NBA decisions: Winners & Losers
Technically, Tuesday was the deadline for college underclassmen to declare for the NBA draft — though they have time to reconsider. For some, the choice was a no-brainer;
for others, a gut-wrenching decision. Here are staff writer Bob Asmussen’s picks
for who made the right call and who should have gone the other direction:
Marcus Smart, Oklahoma State
College is hard: Fans giving you grief on the court, getting suspended, hearing about it from unfriendly crowds and those annoying reporters. Once in the NBA, Smart can just play. And relax. Teams will be nervous about drafting him, until he blows them away in private workouts.
Andrew Wiggins, Kansas
You can’t go any higher than first, and most mock drafts have the freshman being picked before everyone else. Wiggins didn’t have the perfect first season, but he got the job done. And nobody is brave enough to pass on him.
Jabari Parker, Duke
If not Wiggins first, then it will be Parker. He will decide today after meeting with Mike Krzyzewski on Tuesday. The guess here is that he says yes to millions and comes back to Duke later to finish his degree. He is going to be an awesome pro. Might as well get started early.
Joel Embiid, Kansas
Sure, the back failed him at the end of the season and he remains a bit of an unknown. And that’s what makes his move a wise one. Mystery is a good thing. He just might be the next Anthony Davis. Going early worked well for him.
Gary Harris, Michigan State
Not much more for him to prove with the Spartans. And the team is taking a major hit because of graduation losses. When Tom Izzo tells you to go, you go.
LaQuinton Ross, Ohio State
Ohio State coach Thad Matta knows all about NBA players, having coached a bunch of them. When Ross declared, nice-guy Matta said all the right things but didn’t exactly give the player a ringing endorsement. If Ross slips into the second round, he is going to regret skipping his final year.
Julius Randle, Kentucky
He is going to go early in the draft. Too much upside to be ignored.
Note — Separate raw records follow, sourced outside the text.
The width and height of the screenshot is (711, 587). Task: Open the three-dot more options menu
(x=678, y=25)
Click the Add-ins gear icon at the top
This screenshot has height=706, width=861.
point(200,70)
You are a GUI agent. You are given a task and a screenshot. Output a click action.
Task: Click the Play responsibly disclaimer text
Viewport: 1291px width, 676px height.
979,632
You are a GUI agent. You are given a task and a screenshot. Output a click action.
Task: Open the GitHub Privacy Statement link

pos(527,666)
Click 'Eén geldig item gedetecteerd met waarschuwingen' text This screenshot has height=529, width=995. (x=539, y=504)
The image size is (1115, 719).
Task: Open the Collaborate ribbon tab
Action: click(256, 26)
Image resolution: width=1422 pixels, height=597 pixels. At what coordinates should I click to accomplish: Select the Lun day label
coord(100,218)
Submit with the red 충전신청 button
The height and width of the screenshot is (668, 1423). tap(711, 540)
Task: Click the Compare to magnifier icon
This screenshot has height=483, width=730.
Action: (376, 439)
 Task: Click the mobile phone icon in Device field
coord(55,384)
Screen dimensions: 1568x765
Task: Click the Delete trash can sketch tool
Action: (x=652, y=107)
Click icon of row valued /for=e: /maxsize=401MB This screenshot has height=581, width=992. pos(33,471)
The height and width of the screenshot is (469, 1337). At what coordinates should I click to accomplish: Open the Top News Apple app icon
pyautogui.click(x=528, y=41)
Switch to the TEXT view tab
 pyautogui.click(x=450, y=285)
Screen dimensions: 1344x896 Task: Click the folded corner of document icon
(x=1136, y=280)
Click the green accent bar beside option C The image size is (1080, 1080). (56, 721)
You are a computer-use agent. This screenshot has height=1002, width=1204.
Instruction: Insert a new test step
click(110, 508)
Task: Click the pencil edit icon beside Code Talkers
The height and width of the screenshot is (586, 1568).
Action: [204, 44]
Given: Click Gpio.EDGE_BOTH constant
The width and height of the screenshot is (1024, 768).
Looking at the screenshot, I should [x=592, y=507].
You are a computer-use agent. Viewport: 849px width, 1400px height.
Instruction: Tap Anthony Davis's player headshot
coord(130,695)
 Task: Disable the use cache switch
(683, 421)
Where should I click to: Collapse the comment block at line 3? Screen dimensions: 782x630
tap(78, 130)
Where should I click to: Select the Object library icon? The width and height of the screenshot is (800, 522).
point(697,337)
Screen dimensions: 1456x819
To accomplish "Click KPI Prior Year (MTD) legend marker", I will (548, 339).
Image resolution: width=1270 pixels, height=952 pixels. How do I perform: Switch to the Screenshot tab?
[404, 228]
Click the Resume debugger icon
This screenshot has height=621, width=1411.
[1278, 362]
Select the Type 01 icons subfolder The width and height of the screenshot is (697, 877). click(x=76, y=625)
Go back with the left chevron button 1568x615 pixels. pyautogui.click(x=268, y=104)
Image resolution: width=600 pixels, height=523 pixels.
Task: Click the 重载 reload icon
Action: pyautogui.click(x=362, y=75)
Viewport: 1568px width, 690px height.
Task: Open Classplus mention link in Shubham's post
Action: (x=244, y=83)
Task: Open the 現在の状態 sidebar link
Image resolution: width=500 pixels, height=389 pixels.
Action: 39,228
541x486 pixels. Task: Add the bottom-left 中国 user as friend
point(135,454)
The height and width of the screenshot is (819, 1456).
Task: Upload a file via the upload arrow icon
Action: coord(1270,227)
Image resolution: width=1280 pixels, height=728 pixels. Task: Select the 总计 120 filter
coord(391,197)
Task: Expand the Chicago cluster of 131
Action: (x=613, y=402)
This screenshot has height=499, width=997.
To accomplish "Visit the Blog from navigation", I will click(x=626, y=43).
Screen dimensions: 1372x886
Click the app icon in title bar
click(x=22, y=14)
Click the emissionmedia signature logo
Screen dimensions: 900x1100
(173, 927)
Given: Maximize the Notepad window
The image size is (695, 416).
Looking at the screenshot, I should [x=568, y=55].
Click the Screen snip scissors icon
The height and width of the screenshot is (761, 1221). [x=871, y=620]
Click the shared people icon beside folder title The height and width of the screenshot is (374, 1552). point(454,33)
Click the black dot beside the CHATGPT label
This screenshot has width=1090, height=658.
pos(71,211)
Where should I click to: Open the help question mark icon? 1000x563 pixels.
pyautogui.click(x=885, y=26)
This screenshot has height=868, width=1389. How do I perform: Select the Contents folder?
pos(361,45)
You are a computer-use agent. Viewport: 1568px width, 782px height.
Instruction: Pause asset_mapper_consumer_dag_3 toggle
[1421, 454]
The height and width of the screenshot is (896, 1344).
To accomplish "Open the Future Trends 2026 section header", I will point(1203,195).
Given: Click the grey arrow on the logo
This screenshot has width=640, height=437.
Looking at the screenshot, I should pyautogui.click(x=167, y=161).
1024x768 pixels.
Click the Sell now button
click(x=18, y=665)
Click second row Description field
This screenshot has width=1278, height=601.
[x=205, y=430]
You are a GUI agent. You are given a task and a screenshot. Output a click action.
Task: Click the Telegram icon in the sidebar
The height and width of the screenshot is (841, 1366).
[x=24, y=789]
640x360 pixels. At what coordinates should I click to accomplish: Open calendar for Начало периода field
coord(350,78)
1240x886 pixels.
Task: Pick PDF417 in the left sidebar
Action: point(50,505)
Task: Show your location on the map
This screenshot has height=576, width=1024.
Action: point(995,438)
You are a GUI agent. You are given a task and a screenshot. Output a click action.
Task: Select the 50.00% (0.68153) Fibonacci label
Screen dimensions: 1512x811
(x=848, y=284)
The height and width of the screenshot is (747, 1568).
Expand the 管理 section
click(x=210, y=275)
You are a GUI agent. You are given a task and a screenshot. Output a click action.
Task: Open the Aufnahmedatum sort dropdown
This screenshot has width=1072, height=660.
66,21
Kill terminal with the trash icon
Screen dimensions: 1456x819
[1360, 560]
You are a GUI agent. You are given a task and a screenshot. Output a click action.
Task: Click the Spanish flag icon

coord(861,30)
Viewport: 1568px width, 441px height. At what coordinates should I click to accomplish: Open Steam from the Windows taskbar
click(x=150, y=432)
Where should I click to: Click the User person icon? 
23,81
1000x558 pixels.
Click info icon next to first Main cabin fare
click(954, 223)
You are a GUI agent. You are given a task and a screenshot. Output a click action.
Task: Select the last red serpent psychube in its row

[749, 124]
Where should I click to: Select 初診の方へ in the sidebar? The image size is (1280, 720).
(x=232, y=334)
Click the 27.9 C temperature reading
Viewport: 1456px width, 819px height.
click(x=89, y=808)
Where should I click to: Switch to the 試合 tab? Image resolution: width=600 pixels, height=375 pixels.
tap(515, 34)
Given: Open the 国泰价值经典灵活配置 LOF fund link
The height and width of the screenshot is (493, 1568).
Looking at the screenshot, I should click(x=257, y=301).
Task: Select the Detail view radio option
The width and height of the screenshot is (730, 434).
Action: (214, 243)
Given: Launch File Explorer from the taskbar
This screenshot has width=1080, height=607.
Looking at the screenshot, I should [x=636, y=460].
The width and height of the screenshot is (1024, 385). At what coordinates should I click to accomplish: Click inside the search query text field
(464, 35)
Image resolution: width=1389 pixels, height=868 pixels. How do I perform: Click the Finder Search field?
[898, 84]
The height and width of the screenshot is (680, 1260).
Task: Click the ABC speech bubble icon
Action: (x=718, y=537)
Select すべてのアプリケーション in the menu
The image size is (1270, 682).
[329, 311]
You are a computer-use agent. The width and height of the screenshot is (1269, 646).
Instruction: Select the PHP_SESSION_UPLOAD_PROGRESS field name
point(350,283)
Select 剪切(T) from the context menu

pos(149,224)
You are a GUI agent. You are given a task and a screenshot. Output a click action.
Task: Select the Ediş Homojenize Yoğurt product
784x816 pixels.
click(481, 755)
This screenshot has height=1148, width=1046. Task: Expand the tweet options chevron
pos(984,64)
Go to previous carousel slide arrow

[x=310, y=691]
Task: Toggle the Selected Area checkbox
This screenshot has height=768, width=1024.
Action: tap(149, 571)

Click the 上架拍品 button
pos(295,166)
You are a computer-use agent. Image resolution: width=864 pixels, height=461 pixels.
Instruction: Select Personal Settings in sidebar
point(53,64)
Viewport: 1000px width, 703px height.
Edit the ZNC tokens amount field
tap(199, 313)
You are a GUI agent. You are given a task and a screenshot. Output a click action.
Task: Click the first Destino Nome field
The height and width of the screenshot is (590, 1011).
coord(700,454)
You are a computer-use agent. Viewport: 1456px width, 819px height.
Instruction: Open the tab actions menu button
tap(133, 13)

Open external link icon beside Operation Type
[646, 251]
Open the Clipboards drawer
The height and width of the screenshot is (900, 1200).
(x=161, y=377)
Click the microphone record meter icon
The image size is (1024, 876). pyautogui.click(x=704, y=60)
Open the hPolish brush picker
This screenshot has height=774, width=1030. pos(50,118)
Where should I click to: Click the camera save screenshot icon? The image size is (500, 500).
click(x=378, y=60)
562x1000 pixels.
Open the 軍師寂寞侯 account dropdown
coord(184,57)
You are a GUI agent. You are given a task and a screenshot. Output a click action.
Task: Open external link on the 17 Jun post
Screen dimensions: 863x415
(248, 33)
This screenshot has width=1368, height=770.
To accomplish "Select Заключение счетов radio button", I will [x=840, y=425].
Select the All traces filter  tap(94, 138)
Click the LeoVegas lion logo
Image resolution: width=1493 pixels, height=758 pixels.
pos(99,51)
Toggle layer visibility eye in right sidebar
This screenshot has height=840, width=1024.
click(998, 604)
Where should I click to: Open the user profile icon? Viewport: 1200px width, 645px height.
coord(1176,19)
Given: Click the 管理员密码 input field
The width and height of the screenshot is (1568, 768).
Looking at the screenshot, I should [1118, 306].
But spending another season with Team Calipari moves him to the top of the 2015 NBA draft. And he could make up for that second-place finish in the NCAA tournament.
Jarnell Stokes, Tennessee
Yes, he played well in the NCAA tournament. And the big guy can push and shove his way to 10 rebounds a game — in college. But the players are much bigger and stronger at the next level. Don’t be surprised if Stokes lasts deep into the second round.
Glenn Robinson III, Michigan
He’s a solid player with plenty of talent. But he is not his dad. And he won’t follow “Big Dog” as the top pick in the draft.
Aaron Gordon, Arizona
He has to learn to shoot free throws. Why not do that in the comfort of Tucson without the pressure of being a top NBA pick? Maybe it will work out. Or maybe he is a flop.
THE COACH WHO’S HAPPIEST
Bo Ryan, Wisconsin
Frank Kaminsky became a revelation to the country during the NCAA tournament. Sam Dekker was already a versatile playmaker before March arrived. Both spurning pre-draft workouts will have the Badgers in everyone’s preseason top five come November.
THE COACH WHO’S
Jim Boeheim, Syracuse
He lands himself the point guard for the ages, Tyler Ennis, and the guy bolts after one year. Making it worse, forward Jerami Grant decided to join Ennis in the draft. Time for Boeheim to find some transfers — fast.